Zulip Chat Archive
Stream: general
Topic: noncomputable theory
Kevin Buzzard (Apr 03 2020 at 08:36):
I remember @Mario Carneiro once saying something of the form "I wish people wouldn't start files with noncomputable theory
". It now occurs over 100 times in mathlib. Is what is going on the following? In a file with no noncomputable theory
in it, If I incorrectly do or don't mark a definition as noncomputable then Lean will typically tell me. But if I start a file with noncomputable theory
then this check is just switched off. Is it then the case that various possibly-computable functions get marked as noncomputable? Does this change anything? Could a combination of a linter and a way of temporarily switching off noncomputable theory
do something about this, or have I just misunderstood what noncomputable theory
is doing? Of course I'm not suggesting that topology/metric_space/*
be made computable, this clearly shouldn't be done in mathlib which has made the decision to be resolutely classical (thank goodness!) -- but I'm just wondering whether we have computable functions incorrectly tagged as noncomputable.
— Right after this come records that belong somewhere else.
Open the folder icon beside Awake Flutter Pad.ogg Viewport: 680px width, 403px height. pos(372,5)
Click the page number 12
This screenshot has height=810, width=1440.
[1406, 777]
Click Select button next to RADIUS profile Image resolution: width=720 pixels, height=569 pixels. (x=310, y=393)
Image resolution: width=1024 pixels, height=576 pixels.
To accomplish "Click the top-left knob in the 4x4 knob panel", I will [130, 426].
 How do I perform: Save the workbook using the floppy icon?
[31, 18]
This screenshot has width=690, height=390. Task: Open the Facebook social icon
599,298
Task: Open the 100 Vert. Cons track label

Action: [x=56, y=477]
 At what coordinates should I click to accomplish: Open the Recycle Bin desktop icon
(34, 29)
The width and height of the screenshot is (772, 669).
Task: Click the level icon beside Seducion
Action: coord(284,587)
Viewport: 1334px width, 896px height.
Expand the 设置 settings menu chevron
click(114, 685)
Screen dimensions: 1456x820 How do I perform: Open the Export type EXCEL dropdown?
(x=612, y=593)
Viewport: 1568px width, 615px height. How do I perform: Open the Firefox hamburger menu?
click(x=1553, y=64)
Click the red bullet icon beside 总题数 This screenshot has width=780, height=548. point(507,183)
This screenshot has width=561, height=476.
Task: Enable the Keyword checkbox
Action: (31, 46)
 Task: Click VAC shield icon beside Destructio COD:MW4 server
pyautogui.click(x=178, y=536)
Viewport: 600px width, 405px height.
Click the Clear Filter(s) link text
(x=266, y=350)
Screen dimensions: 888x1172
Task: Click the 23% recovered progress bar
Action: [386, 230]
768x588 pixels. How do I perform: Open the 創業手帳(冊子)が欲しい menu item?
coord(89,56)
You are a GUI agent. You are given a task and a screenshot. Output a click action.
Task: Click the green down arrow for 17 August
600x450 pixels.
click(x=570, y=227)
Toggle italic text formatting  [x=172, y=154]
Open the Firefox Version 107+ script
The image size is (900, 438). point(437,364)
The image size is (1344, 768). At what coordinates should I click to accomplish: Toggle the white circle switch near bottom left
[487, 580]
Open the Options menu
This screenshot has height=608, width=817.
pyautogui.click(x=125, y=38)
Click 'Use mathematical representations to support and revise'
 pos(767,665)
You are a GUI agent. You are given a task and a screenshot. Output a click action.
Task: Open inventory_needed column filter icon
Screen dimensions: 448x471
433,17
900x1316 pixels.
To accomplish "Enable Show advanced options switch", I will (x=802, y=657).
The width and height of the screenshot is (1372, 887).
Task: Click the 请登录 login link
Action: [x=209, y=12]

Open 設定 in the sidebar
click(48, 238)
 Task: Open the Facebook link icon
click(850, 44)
Alex J. Best (Apr 03 2020 at 08:42):
I just made a file put noncomputable theory at the start and made a def
and eval'd it, worked fine, so it seems adding noncomputable theory doesn't stop basic functions from being computable, just removes the warning when you "accidentally" make something noncomputable.
Kevin Buzzard (Apr 03 2020 at 08:59):
I wonder why Mario was complaining then? Maybe I misremembered?
Alex J. Best (Apr 03 2020 at 09:02):
https://leanprover.zulipchat.com/#narrow/stream/113488-general/topic/computability/near/168198880
Kevin Buzzard (Apr 03 2020 at 10:05):
Me : "I just don't get why computability is important to me if I just want to make mathematical objects and state and prove theorems about them."
Mario : "It's not, unless you are Anrdej Bauer"
This is not right. I might not be interested in it, but if I want to do mathematics in Lean "the way mathmaticians do it" then I am absolutely relying on it.
Kevin Buzzard (Apr 03 2020 at 10:05):
because I absolutely need high-powered tactics like ring
Kevin Buzzard (Apr 03 2020 at 10:06):
I need details_left_to_the_interested_reader
, that's the kind of tactic which will get generic mathematicians interested. simp
on steroids.
Mario Carneiro (Apr 03 2020 at 10:15):
I don't recall making this specific complaint
Mario Carneiro (Apr 03 2020 at 10:16):
In a file with no noncomputable theory in it, If I incorrectly do or don't mark a definition as noncomputable then Lean will typically tell me. But if I start a file with noncomputable theory then this check is just switched off.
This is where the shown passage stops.